Também a deputada do partido Conservador Jackie Doyle-Price comentou o incidente na mesma rede social, considerando que se trata de "tráfico de pessoas feito por gente vil e perigosa".
Apesar de ainda decorrer a investigação para apurar quem são as vítimas, há fortes suspeitas que se tratam de imigrantes ilegais que procuravam assim entrar no Reino Unido.
Não é a primeira vez que tragédias como esta acontecem envolvendo camiões que transportam migrantes. Um total de 71 migrantes foram encontrados num camião frigorífico abandonado numa estrada na Áustria em agosto de 2015. Oriundos da Síria, Iraque e Afeganistão, os migrantes, quatro dos quais eram crianças, morreram asfixiados no compartimento estanque que os traficantes recusaram abrir. O veículo pesado tinha iniciado viagem na Hungria onde o caso foi julgado. Os quatro homens suspeitos de terem participado no transporte ilegal de pessoas foram condenados a 25 anos de prisão.

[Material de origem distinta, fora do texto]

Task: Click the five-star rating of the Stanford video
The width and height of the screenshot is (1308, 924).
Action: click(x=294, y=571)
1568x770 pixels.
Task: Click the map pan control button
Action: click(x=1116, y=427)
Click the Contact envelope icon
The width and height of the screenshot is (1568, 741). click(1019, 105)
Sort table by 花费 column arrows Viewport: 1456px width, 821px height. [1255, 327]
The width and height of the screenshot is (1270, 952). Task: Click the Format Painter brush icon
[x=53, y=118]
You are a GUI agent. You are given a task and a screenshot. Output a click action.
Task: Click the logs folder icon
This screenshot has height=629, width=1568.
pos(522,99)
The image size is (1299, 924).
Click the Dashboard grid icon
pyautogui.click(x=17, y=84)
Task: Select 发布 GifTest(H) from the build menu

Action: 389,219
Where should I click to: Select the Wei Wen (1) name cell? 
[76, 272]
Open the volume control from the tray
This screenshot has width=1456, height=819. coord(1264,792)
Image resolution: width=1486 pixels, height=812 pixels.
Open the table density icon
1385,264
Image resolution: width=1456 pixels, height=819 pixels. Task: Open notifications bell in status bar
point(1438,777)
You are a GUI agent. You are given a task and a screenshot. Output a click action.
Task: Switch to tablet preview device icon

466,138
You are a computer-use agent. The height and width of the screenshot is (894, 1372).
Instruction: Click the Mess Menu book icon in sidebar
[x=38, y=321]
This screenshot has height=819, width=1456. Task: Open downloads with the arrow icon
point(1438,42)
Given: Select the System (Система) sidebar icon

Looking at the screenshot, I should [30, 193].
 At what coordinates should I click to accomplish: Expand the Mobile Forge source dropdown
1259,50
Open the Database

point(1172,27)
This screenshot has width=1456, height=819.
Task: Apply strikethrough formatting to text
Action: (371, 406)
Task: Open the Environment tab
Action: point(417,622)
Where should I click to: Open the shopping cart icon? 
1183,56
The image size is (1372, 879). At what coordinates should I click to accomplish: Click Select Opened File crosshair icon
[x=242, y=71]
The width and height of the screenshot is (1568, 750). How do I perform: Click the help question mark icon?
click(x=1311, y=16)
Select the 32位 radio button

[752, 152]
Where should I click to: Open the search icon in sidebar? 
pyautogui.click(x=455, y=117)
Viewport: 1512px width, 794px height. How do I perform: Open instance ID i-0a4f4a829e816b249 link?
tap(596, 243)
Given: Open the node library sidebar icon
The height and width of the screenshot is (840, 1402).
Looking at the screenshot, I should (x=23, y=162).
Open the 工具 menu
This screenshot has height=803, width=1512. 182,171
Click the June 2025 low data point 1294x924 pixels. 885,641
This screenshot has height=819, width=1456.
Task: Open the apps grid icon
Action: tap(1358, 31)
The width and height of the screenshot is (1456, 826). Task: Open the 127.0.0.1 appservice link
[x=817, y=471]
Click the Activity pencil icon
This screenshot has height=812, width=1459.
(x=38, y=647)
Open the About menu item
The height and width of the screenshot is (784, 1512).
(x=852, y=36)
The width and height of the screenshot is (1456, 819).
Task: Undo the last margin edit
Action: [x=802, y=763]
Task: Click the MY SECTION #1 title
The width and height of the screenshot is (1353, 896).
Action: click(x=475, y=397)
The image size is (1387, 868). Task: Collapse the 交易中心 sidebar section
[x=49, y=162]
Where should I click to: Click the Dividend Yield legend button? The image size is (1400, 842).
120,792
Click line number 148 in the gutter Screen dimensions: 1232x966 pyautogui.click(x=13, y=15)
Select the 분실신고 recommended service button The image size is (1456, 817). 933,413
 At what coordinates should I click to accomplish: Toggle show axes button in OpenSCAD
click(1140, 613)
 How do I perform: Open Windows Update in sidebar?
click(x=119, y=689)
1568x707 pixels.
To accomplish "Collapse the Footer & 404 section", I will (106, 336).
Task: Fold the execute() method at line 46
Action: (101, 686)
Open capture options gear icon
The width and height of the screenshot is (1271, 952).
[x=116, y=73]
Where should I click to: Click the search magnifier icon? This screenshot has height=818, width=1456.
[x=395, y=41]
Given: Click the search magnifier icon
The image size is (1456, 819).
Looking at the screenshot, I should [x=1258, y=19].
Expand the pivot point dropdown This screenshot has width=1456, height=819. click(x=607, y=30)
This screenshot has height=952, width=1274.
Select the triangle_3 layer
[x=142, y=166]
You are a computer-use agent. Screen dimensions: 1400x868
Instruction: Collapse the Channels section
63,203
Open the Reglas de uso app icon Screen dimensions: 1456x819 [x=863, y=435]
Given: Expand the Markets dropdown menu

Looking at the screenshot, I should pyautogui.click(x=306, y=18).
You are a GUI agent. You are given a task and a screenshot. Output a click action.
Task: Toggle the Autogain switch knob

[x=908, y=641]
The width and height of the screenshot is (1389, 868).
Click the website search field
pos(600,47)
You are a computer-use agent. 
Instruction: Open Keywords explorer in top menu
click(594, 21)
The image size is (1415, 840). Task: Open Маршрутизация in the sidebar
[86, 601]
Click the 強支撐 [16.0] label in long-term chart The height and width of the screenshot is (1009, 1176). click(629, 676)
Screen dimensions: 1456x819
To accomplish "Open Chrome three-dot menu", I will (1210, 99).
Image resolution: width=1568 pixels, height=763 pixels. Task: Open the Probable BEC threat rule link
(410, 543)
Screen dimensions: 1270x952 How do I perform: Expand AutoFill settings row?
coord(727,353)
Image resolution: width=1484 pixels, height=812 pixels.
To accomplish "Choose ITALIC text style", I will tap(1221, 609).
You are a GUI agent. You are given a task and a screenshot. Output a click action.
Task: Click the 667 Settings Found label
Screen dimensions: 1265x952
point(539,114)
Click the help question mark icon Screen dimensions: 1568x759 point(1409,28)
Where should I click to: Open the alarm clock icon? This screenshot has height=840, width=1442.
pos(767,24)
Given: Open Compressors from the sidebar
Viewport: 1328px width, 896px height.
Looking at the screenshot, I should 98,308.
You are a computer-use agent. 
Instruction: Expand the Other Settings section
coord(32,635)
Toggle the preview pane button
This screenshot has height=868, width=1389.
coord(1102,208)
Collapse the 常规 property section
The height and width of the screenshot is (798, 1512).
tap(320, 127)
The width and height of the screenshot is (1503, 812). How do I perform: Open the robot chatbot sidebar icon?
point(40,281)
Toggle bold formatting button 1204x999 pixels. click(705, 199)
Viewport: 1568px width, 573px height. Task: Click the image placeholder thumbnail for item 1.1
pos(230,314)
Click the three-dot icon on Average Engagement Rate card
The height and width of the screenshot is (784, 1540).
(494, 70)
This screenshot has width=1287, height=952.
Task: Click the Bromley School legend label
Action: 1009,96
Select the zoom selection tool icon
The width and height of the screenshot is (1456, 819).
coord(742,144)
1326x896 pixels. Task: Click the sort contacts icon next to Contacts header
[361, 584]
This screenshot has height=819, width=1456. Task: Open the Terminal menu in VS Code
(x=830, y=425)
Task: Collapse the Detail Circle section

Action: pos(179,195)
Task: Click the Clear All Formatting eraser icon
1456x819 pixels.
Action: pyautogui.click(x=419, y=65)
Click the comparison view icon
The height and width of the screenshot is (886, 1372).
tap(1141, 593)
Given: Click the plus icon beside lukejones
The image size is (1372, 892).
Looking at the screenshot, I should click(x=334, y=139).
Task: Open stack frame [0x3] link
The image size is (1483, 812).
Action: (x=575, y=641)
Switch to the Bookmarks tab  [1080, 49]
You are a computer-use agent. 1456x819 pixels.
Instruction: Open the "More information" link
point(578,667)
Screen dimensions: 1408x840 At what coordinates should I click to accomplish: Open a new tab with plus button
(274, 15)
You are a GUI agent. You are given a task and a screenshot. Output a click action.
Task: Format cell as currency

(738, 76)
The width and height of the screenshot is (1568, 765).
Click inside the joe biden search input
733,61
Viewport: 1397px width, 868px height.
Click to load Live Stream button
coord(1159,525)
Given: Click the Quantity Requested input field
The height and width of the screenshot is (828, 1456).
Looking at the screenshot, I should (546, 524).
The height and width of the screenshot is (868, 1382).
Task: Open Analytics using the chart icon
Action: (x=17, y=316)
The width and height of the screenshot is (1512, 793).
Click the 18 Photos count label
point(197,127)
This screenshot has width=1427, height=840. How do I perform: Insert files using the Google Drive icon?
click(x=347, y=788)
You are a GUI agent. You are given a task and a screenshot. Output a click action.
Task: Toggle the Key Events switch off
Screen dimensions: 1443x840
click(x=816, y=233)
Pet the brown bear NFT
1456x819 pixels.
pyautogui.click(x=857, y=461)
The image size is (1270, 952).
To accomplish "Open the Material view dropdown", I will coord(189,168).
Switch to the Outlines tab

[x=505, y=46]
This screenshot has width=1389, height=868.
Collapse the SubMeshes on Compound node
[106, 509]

As mortes destes 59 homens, oito mulheres e quatro crianças foram o mais grave incidente deste género na rota dos Balcãs, usada por centenas de milhares de pessoas para fugir à pobreza e à guerra no Médio oriente, África e Ásia.
Em Inglaterra, um incidente similar desta gravidade remonta ao ano 2000. Em junho desse ano, os corpos de 58 imigrantes chineses foram encontrados num camião em Dover. Um motorista holandês foi preso no ano seguinte por homicídio.